For details about resizing and reinflating options, see Support Tablets and Other Devices that Can Change Size.
styles
The styles property is an object mapping style name to style definition. See Styles
theme
If specified, the theme
value overrides the viewport.theme
property in the data-binding context. See Viewport object – Theme.
version
The version
property specifies the version of APL that the APL document uses. The version property is used by the APL rendering engine to identify required features and ensure rendering accuracy.
An APL rendering engine should refuse to render a document if it does not support the document's version number. Rendering engines should be backward-compatible. A "1.7" engine also supports "1.6" and earlier documents.
The current version
of the APL specification is "1.7". If a document has an older version number such as "1.0", but tries to use newer features from the 1.1 or later specification (such as the AnimateItem
command), then the rendering behavior is undefined. The rendering engine is only obligated to render the "1.0" features and might ignore newer features.
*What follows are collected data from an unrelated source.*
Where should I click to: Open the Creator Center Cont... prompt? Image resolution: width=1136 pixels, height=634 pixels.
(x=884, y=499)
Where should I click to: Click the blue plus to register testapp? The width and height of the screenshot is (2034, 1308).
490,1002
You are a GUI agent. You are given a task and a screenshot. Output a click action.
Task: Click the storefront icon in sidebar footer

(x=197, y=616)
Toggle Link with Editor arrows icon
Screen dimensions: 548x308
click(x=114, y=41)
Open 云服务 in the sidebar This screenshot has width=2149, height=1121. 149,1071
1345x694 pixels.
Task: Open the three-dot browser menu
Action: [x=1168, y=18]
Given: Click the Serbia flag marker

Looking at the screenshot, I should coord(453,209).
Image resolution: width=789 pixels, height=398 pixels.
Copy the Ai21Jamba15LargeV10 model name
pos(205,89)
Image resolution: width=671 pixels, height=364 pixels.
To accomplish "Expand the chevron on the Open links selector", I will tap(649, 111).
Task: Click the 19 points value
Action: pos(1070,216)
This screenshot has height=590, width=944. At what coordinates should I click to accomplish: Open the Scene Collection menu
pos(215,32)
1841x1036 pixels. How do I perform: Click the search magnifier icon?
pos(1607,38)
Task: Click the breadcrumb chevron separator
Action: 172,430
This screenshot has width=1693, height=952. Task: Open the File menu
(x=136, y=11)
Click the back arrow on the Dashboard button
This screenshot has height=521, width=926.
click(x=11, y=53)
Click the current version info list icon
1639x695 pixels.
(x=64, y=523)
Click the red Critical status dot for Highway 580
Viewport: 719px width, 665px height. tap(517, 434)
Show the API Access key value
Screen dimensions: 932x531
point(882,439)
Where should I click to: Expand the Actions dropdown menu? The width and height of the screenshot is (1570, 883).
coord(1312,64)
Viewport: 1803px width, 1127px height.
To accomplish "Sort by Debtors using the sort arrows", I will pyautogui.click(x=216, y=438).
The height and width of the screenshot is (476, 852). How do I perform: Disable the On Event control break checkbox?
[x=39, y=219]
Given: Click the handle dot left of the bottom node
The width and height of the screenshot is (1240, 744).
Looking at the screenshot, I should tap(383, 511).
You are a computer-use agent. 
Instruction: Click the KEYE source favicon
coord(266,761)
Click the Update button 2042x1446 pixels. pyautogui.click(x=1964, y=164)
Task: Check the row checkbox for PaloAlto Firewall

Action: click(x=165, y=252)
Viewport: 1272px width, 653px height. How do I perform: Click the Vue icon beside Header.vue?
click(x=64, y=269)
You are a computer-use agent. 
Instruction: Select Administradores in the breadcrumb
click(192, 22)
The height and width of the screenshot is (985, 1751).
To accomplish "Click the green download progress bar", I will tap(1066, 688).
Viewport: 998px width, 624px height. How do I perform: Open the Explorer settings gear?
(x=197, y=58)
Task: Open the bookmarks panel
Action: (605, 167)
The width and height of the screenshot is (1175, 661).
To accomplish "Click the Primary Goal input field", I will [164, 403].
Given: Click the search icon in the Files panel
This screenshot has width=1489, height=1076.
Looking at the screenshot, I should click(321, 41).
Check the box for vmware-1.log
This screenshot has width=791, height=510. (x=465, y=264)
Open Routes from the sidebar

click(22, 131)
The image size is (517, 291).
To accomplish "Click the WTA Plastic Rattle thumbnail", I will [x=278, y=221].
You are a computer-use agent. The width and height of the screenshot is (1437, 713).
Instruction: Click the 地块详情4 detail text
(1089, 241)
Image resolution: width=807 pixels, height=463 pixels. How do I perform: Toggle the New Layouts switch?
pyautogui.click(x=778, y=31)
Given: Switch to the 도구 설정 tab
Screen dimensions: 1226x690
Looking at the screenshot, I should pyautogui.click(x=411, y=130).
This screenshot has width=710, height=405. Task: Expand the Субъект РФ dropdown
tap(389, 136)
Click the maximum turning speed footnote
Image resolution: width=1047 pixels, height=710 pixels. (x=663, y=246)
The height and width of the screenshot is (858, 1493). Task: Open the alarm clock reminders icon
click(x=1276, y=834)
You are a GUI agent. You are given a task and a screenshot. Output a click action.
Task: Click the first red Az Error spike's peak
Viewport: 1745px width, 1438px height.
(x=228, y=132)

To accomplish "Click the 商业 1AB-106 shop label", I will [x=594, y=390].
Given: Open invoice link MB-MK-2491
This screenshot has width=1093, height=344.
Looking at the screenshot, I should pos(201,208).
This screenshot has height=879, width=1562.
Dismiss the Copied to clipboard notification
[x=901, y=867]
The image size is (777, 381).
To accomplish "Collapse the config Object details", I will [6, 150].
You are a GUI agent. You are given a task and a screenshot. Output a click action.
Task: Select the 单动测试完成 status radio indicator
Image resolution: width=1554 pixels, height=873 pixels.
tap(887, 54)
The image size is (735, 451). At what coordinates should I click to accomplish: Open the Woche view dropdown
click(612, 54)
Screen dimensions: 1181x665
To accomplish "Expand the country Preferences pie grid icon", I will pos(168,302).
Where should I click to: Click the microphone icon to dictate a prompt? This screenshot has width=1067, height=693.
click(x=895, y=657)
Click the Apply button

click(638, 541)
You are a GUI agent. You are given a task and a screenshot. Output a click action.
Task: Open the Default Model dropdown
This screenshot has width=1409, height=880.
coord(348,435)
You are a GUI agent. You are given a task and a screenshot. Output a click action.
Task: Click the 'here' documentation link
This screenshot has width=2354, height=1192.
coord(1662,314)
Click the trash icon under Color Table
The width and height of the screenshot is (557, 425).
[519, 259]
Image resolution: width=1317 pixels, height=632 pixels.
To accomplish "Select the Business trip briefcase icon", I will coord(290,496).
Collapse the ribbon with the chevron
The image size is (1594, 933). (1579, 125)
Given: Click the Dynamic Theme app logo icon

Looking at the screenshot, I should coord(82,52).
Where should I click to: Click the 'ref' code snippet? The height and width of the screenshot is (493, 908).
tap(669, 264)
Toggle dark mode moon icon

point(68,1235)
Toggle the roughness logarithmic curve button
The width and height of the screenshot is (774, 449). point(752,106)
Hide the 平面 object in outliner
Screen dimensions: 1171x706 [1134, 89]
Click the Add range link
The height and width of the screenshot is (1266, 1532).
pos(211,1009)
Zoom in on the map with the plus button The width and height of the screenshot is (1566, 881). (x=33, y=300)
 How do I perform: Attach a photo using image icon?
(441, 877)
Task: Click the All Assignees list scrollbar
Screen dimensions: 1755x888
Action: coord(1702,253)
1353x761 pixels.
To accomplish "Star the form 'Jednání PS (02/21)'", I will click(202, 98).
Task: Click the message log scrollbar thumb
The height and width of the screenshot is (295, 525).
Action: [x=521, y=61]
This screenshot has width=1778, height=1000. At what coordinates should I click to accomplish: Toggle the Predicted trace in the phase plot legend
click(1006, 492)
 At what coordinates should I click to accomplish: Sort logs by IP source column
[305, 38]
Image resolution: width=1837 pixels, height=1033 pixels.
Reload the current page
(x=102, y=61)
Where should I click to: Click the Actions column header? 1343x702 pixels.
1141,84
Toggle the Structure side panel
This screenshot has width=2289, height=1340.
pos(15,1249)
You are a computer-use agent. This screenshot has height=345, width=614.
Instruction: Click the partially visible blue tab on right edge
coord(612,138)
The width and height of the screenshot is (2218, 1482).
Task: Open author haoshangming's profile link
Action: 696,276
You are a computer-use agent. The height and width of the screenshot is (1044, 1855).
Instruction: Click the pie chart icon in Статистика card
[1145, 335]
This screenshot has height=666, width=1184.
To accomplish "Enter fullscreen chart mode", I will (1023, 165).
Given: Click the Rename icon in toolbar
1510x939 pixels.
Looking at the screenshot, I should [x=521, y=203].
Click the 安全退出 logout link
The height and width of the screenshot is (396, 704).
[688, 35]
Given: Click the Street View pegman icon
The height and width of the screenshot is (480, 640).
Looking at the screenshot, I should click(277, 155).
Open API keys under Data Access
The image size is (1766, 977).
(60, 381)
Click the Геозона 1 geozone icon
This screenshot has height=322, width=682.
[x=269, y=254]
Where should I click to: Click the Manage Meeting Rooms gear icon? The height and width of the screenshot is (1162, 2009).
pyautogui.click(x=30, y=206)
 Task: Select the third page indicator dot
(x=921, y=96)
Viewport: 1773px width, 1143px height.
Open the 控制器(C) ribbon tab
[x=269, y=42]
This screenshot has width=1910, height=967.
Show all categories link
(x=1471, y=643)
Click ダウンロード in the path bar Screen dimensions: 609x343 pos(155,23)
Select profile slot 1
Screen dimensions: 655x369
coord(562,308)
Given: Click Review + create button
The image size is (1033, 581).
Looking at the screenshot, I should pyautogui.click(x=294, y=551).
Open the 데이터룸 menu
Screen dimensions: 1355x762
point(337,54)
To create a document that uses newer features, but still works correctly on devices with older versions of APL, wrap the newer features in a conditional block with the environment.aplVersion
property.
{
"when": "${environment.aplVersion == '1.7'}",
"type": "VectorGraphic",
"source": "sample-vector-graphic",
"position": "absolute",
"fillColor": "yellow",
"top": "3vh",
"left": "3vw"
}
Inflation of An APL document
The APL document is inflated into an on-screen display, using the following steps:
1. Put the list of import packages on the package processing queue.
2. For each package on the queue:
-
Add the package to the directed graph of package dependencies
-
Check if the package is available either in the (a) on-device cache, or (b) the packages portion of the directive. If the package is not on-device, use the source value of the import list to download the package from the named URL.
-
Add the packages import list to the package processing queue
3. Construct an initial data-binding context with a viewport
property.
4. Construct an initial set of named resources using the built-in resources for the device.
5. Traversing the directed graph of package dependencies in depth-first order, for each package:
For each resource block in the resources array:
Evaluate the when clause in the current data-binding context. If the when clause evaluates to false, skip this block. Otherwise, if the when clause evaluates to true:
-
Evaluate each boolean in the boolean map and add to the resources
-
Evaluate each color in the colors map and add to the resources
-
Evaluate each number in the numbers map and add to the resources
-
Evaluate each string in the strings map and add to the resources
-
Evaluate each dimension in the dimensions map and add to the resources
6. For each parameter in the mainTemplate:
-
Identify a data source with the same name
-
Update the data-binding context to set that name to the value in the data source.
7. Inflate the mainTemplate following standard layout inflation logic.